Última actualización en May 12, 2021

Zendesk has been running in production for a month now. From a technicians perspective, going into production means that you get to know your application really well, really quickly.

Before going into production, we’ve had Zendesk running in a staging environment which is basically an internal environment in which we deploy production quality code. Staging is where we detect and handle common performance issues such as a slow database. In staging, we’ve been continuously running pilot operations with some of our beta customers and we’ve been “eating our own dog food” by using Zendesk for managing the development of Zendesk.

Staging does not act quite like production due to a single missing factor that’s really hard to imitate: You. End-users can and will do things to software that the developers and pilot-testers have not thought of. End-users put a different type of load on your application than normal benchmarking software does. End-users behave in ways that are hard to predict and thus implement in our automated test suites.

In this past month of exposing Zendesk to end-users, we’ve located and solved several bottle-necks. We’ve added another server to our cluster for running background jobs for indexing data, and handling inbound/outbound mail as well as processing time consuming jobs.
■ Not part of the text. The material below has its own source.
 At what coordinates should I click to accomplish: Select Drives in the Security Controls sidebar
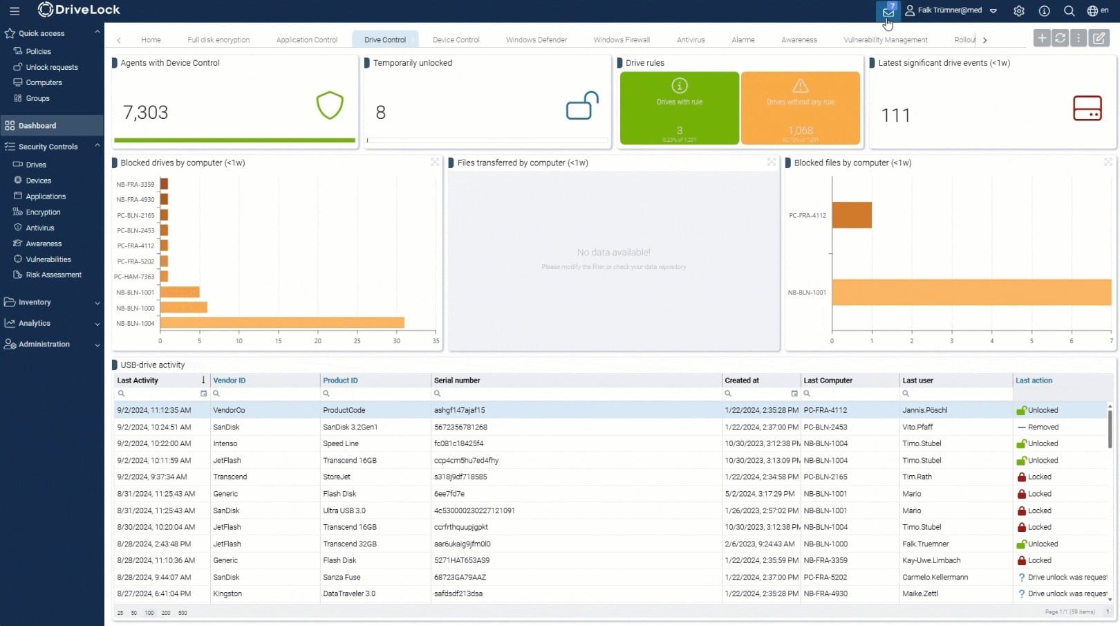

This means, that the application has been trimmed some, in order to stay a lean ticket processing machine. We aim to keep the request/response cycles very fast, and do this by introducing caching where applicable and rework the internals when and where new hot spots show up.

Are we done yet? No. Far from it. We think that Zendesk has been pretty responsive in the recent weeks, but we can and will do better. This first month has seen a lot of redeployments of the application. Basically this means that we’ve added new or improved functionality and have had to restart the application. After a restart, Zendesk will feel slow while the content gets cached on the server, as well as in your browser. This is something that we’ll be addressing in the weeks to come.

On the feature side, we’ve heard from several of you and we’ve listened. So far, we’ve created support for new end users via mail, a feature which we look forward to dig further into and make the best ever email integration for user/help desk. We’ll have a solution ready for supporting anonymous end-users (ie. unverified in Zendesk) shortly, and looking a bit further ahead, we’ll have an even better and completely hassle-free solution.